By 2010, CEO Bob Du Fresne, owner of a Vadnais Heights sheet metal fabricator, was done with the sleepless nights over whether his manufacturing company would fail after a decade of two recessions, low-cost Chinese competitors and cutthroat-pricing at home.
Du Fresne, 62, who began in his dad's St. Paul shop as a kid, started Du Fresne Manufacturing in 1991. The sheet-metal trade always had been mercurial. But this was ridiculous.
Sales slid from $14.2 million in 2001 to $7.3 million in 2009 amid the Great Recession. And Du Fresne employment dropped from 125 to 52.

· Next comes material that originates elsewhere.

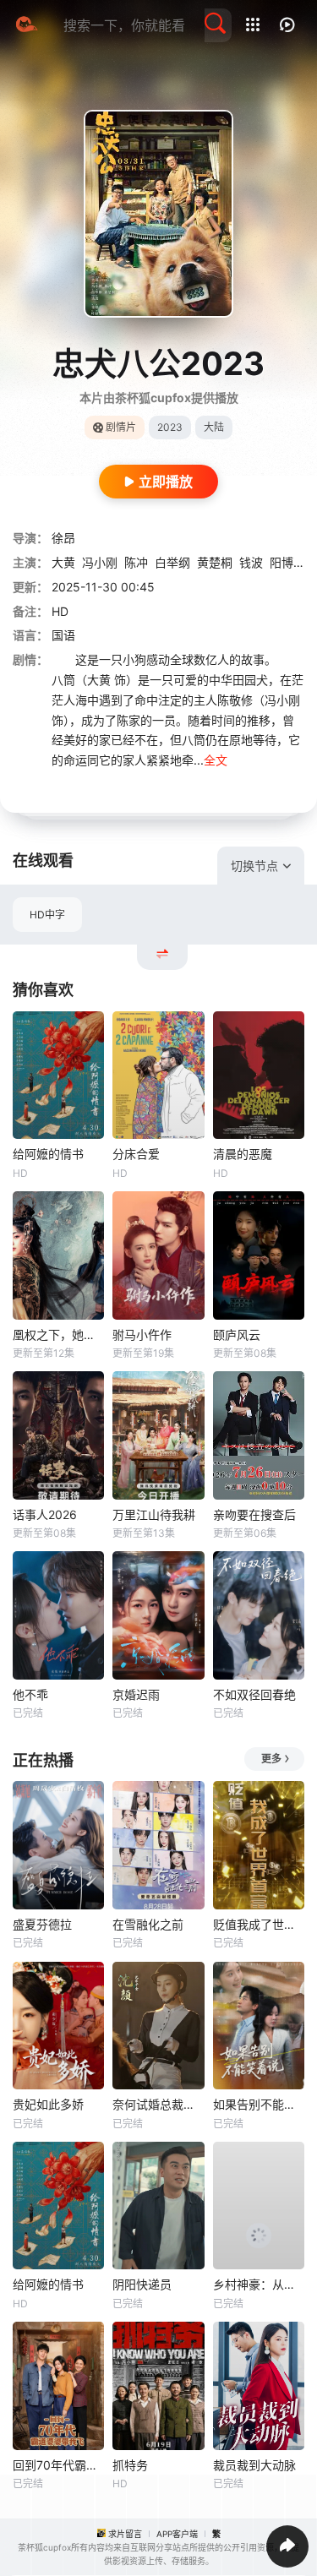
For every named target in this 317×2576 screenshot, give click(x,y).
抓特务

"I can't go on like this," Du Fresne concluded. "I told God, 'I'll turn the worrying over to you. I'll just work as hard as I can.' I just asked Him for a sign."
Within a few days, a customer check arrived for $20,000, enough for Du Fresne to cover the two-week payroll. And then a purchase order arrived, followed by another that started to give him some hope. But hope and faith alone are not a strategy. And Du Fresne had been chasing business, often with unprofitable bids to try to keep up volume.

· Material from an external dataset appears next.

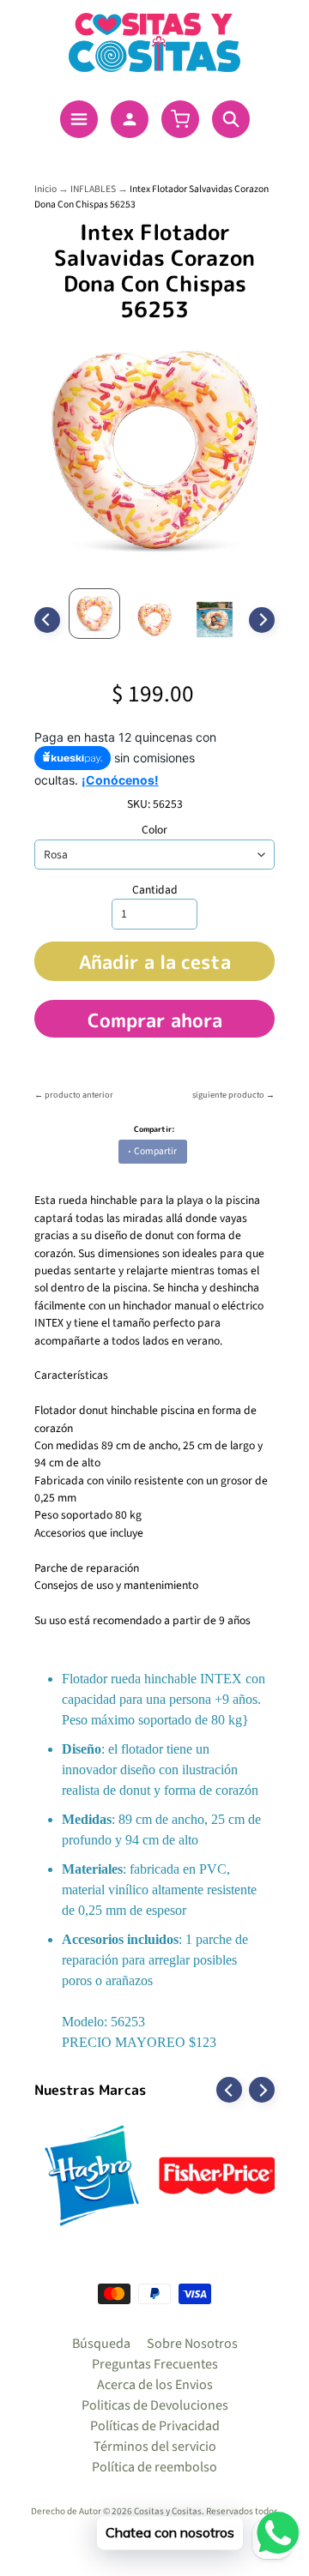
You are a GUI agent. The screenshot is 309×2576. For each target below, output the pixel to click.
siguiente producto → (233, 1095)
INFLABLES (93, 189)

In 2010, Du Fresne abandoned top-down management for a strategy focused on employees, shop-floor suggestions and innovation, lean manufacturing and continuous improvement in quest of the highest-quality work. He and another manager joined workers on the floor to complete orders on time and economically. He resolved to price competitively but profitably.

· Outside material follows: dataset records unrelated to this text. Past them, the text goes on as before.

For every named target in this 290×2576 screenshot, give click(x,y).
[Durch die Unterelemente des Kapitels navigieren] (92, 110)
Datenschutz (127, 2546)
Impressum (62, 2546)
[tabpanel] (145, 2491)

"The employees focused their passion and talent and saved this company," Du Fresne said. "I realized I was not in the 'metal' business but the human 'mettle' business. Human development.
"I was morally and ethically bound to their development. We listened. Employees have made thousands of suggestions and we used 99 percent of them. That led to productivity and quality improvement. I shared financial information with them."